Stored entries:
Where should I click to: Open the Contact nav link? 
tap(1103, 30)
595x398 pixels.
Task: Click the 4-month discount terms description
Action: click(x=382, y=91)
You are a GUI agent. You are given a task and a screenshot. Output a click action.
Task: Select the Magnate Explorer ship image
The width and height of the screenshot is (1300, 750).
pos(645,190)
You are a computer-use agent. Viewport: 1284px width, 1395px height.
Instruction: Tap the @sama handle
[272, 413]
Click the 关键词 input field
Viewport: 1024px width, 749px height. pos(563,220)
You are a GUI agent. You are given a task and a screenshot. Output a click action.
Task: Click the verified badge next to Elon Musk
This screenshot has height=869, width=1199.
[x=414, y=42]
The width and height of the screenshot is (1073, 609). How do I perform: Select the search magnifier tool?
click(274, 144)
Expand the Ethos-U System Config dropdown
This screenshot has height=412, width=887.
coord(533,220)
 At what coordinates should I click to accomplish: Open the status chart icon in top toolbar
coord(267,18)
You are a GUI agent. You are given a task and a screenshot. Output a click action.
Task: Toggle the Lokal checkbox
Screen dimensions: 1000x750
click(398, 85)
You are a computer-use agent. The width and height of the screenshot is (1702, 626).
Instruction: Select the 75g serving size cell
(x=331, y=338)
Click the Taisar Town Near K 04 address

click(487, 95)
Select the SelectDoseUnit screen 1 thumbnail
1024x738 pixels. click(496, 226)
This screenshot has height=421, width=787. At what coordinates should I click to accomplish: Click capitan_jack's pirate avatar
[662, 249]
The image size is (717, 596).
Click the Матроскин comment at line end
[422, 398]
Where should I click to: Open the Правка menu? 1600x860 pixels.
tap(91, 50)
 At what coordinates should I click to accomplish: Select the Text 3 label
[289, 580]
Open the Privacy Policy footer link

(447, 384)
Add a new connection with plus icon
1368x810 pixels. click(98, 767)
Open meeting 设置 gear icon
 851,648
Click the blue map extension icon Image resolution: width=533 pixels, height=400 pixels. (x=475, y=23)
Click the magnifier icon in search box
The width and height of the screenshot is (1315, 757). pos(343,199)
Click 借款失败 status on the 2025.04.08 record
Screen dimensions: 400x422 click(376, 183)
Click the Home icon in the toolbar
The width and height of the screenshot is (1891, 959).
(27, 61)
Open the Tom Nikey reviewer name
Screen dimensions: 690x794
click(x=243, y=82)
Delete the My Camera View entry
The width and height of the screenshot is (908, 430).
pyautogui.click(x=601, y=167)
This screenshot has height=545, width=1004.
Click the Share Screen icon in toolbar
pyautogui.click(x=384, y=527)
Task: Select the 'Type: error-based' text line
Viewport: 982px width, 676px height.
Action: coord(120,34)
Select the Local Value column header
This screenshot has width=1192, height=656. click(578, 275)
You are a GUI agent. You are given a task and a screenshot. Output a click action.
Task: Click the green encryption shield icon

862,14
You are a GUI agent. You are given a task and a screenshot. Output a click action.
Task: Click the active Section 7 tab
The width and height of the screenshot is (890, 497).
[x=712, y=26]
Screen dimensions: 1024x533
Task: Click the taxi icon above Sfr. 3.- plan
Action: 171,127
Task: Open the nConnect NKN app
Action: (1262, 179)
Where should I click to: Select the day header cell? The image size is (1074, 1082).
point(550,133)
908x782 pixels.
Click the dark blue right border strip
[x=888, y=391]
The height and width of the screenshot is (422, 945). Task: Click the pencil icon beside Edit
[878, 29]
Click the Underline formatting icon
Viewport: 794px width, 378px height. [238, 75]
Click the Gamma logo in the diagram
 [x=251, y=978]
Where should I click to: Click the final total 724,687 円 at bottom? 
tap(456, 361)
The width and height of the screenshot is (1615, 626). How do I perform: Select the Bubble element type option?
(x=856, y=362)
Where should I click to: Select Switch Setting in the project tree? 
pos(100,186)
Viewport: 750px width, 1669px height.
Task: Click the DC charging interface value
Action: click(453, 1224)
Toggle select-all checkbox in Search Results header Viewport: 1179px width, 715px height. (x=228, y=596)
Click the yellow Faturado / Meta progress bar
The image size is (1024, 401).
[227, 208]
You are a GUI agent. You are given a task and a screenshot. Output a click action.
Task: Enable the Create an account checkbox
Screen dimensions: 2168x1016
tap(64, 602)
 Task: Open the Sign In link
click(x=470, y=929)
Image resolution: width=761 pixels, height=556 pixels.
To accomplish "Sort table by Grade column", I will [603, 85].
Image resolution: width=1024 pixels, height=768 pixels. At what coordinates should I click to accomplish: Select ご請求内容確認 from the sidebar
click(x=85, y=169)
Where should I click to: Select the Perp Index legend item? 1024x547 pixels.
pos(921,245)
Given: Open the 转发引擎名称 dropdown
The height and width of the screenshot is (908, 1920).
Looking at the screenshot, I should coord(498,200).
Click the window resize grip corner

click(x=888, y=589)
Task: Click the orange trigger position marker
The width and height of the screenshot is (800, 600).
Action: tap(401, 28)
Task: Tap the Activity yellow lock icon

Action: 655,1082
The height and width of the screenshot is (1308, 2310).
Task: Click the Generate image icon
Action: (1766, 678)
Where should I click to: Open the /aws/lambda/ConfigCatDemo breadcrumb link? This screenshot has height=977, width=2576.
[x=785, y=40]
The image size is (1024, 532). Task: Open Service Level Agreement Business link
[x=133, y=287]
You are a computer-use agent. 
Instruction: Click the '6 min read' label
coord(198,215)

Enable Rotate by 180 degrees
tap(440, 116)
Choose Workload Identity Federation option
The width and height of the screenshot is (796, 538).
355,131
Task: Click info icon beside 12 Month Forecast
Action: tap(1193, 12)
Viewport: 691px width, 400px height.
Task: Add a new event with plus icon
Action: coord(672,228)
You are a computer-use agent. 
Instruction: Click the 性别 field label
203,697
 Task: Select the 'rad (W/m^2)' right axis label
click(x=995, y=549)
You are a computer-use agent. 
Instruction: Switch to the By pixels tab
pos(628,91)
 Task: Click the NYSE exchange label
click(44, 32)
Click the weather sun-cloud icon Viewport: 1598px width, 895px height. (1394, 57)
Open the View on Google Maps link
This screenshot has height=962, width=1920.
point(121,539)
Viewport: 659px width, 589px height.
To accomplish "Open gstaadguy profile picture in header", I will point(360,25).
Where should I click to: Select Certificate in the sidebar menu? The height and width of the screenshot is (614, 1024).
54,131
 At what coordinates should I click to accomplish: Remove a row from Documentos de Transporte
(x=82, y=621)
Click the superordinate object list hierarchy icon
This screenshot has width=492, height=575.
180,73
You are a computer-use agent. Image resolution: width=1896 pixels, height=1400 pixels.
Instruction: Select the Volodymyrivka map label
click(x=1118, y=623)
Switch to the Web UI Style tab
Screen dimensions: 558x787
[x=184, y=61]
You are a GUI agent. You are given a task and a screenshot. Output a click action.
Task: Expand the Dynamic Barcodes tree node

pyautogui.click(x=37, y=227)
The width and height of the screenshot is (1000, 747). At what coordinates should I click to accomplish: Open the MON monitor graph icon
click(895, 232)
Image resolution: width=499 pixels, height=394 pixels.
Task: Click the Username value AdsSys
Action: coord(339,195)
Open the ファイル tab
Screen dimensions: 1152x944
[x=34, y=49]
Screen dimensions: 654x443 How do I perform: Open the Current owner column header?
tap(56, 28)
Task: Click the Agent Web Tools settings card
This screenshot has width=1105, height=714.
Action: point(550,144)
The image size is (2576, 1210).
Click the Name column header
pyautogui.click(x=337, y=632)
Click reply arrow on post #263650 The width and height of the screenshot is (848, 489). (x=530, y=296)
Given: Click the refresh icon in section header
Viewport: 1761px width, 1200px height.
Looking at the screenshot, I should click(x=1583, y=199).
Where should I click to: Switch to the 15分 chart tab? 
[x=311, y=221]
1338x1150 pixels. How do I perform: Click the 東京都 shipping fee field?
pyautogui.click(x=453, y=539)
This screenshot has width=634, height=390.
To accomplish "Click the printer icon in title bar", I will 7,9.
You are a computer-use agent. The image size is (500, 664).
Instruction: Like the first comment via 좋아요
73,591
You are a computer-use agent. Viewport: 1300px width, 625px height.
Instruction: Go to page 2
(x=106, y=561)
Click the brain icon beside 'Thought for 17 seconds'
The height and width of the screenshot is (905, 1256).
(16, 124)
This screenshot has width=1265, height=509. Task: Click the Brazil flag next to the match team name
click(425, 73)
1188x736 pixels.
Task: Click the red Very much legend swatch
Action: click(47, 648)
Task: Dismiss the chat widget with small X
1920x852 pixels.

▸ **Exercise requirements**: Copy exactly the line that contains "Task: Dismiss the chat widget with small X" and every line after it, up to and including the last line of the records.

▸ **Answer below**:
Task: Dismiss the chat widget with small X
1920x852 pixels.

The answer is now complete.